Perplexity is, historically speaking, one of the “standard” evaluation metrics for language models. And while recent years have seen a surge in more complex and robust metrics, including LLM-based evaluations, perplexity still has a lot of value as a component in your evaluation suite. If you want to build effective evaluation pipelines—or just understand what researchers mean when they report perplexity scores—you need to have a grasp on what perplexity is and how it can be implemented.
Perplexity seeks to quantify the “uncertainty” a model experiences when when predicting the next token in a sequence. High uncertainty occurs when the model is unsure about the next word or token in a sequence. This can happen when the input is ambiguous or the model hasn’t seen similar examples during training. Quantifying uncertainty in language models helps us judge when it might need human oversight or further training, allowing us to handle those cases differently. This is especially critical in high-stakes situations, like with medical or legal advice, where an overconfident wrong answer could have serious consequences.
But this is just scratching the surface of perplexity. In this article, I want to go in depth, covering perplexity’s mathematical basis, underlying intuitions, and limitations. I’ll show you how to implement perplexity from scratch in Python, and how to add perplexity to your evaluation suite using Opik, our open-source LLM evaluation framework.
Let’s dive in!
Perplexity was first introduced 1977 by a team of IBM researchers working on speech recognition. The team, led by Frederick Jelinek, was looking for a metric that could measure the difficulty a statistical model experienced while making a prediction. As an interesting aside, Jelinek is the original author of the famous quote “Every time I fire a linguist, the performance of the speech recognizer goes up.”

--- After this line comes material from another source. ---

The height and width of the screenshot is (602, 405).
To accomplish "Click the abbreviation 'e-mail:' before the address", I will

The key insight of the initial perplexity paper is that by applying concepts from information theory to a model’s internal state, we can begin to quantify more subtle qualities of a model. While the original authors were looking for a metric to approximate the “difficulty” of speech recognition tasks, researchers working on NLP quickly recognized perplexity as relevant to their work as well.
Throughout the 1980s and 1990s, perplexity emerged as the key metric for evaluating the performance of n-gram models. Perplexity was used to measure how well these models captured linguistic patterns by quantifying the average uncertainty of predictions. “Uncertainty” was calculated using entropy and its close mathematical relative, cross-entropy, both of which we’ll explore in more detail shortly.

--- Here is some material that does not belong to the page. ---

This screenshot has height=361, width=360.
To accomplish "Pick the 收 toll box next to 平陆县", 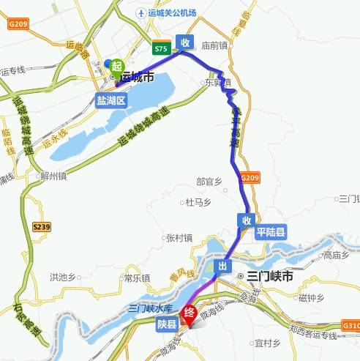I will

Perplexity remains a primary benchmark to this day and is a popular metric for evaluating sequential neural networks (including the GPT family of models). Its many advantages, and its historical role in benchmarking, make it common even in contemporary research. At the same time, its many limitations make it insufficient as a standalone evaluation metric, especially for modern LLMs.
In order to gain a more intuitive understanding of perplexity and its pros and cons, we need to first explore the underlying mathematics. Namely, we need to understand entropy and cross-entropy. If you already feel comfortable with these topics, feel free to skip the following section.
Perplexity, as an evaluation metric, has its roots in information theory and probabilistic modeling, building on Claude Shannon’s work on entropy in the 1940s. Shannon used language entropy to describe the amount of information in a message, specifically when converting from a programming language to raw binary and back to a programming language:
“The entropy is a statistical parameter which measures, in a certain sense, how much information is produced on the average for each letter of a text in the language. If the language is translated into binary digits (0 or 1) in the most efficient way, the entropy H is the average of binary digits required per letter of the original language.” – (Claude Shannon in Prediction and Entropy of Printed English, 1951)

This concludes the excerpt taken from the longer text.